- _Fragmento de página_:
▽
La represión victimista en EE.UU.

            El mensaje básico de la película Querida gente blanca (la cual reseño acá) es que, en EE.UU., aun si ya no hay racismo claramente evidente (pandillas de blancos linchando a negros, leyes de segregación, etc.), persiste de una forma muy insidiosa. Justin Siemen, el director de esa película, dedica especial atención a aquello que ha venido a llamarse “microagresión”. Los blancos pueden hacer gestos y comentarios aparentemente muy inocentes y sin importancia (tocar el afro de un negro, imitar sus bailes, usar algunas de sus expresiones coloquiales, etc.), pero que en realidad, pueden resultar tremendamente destructivos. Son “microagresiones” en el sentido de que, no parecen gran cosa, pero poco a poco, hacen daño.
            Francamente, a mí me parece que muchos de esos gestos parecerán agresivos, sólo si las supuestas víctimas están altamente condicionadas a sentirse ofendidas por esos gestos; es decir, sólo si tienen una actitud victimista. Vale contrastar la actitud de los negros norteamericanos, con los negros venezolanos. En Venezuela, un afro-descendiente no se molesta cuando le dicen “negro”. En este país, poca gente lleva afro, pero jamás se vería como un insulto que otra persona sienta curiosidad por tocar ese peinado. El negro venezolano que lleva afro seguramente lo verá como una muestra de cariño. Tampoco un negro venezolano se ofenderá porque un blanco quiera usar trenzas, emplee expresiones coloquiales de los negros o incorpore ritmos africanos a su música; más bien lo verá como una sana forma de mestizaje.
△
- _Consignas_:
**A.** Enumere los gestos que el fragmento sobre la represión victimista ofrece entre paréntesis como ejemplos de microagresión.
**B.** Cite el fragmento sobre la represión victimista desde las palabras “Francamente, a mí” hasta las palabras “forma de mestizaje.”, ambas incluidas.

- _Líneas de datos_:
▽
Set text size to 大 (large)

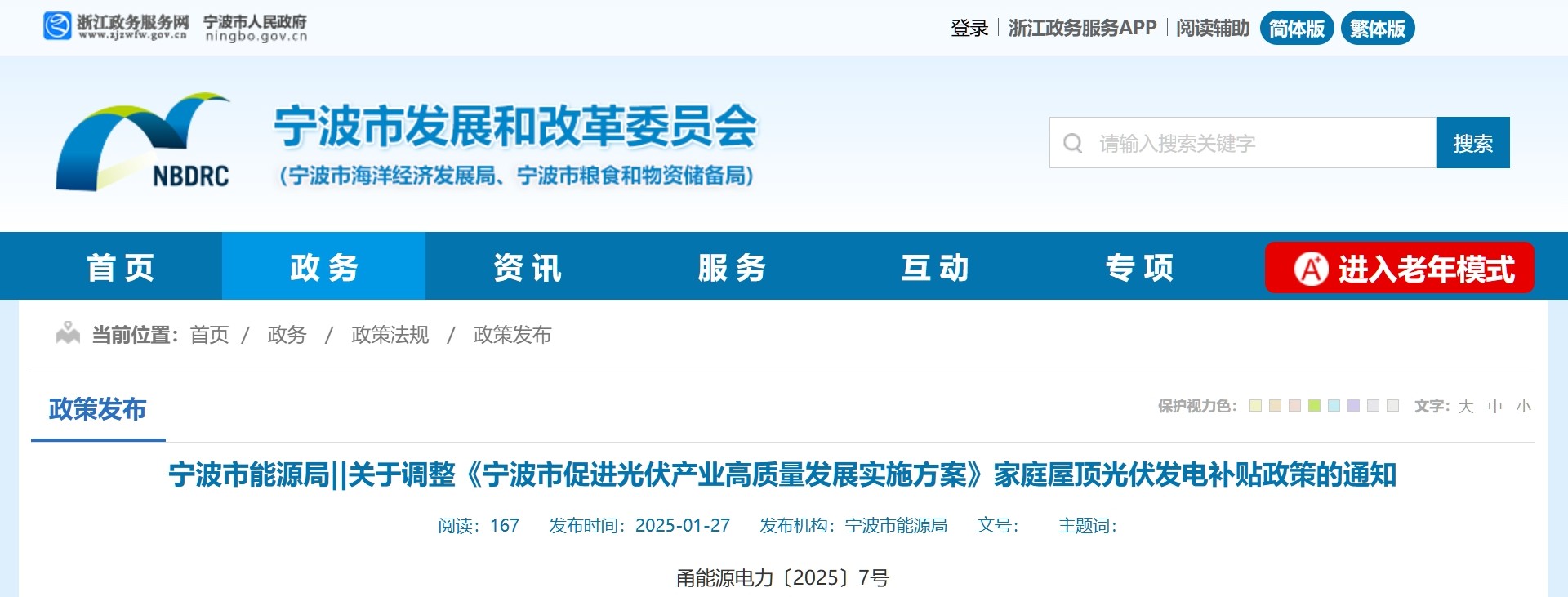(x=1466, y=407)
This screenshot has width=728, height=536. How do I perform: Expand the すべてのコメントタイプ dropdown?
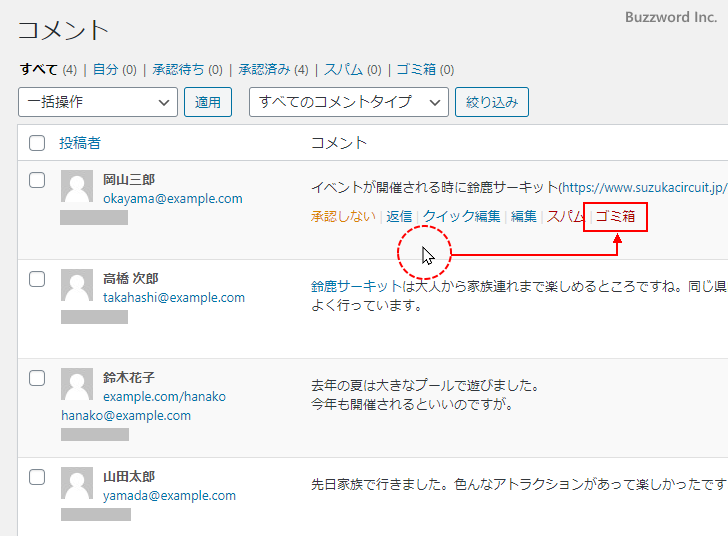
△
- _Soluciones por consigna_:
**A.**
- Tocar el afro de un negro
- Imitar sus bailes
- Usar algunas de sus expresiones coloquiales

**B.**
Francamente, a mí me parece que muchos de esos gestos parecerán agresivos, sólo si las supuestas víctimas están altamente condicionadas a sentirse ofendidas por esos gestos; es decir, sólo si tienen una actitud victimista. Vale contrastar la actitud de los negros norteamericanos, con los negros venezolanos. En Venezuela, un afro-descendiente no se molesta cuando le dicen “negro”. En este país, poca gente lleva afro, pero jamás se vería como un insulto que otra persona sienta curiosidad por tocar ese peinado. El negro venezolano que lleva afro seguramente lo verá como una muestra de cariño. Tampoco un negro venezolano se ofenderá porque un blanco quiera usar trenzas, emplee expresiones coloquiales de los negros o incorpore ritmos africanos a su música; más bien lo verá como una sana forma de mestizaje.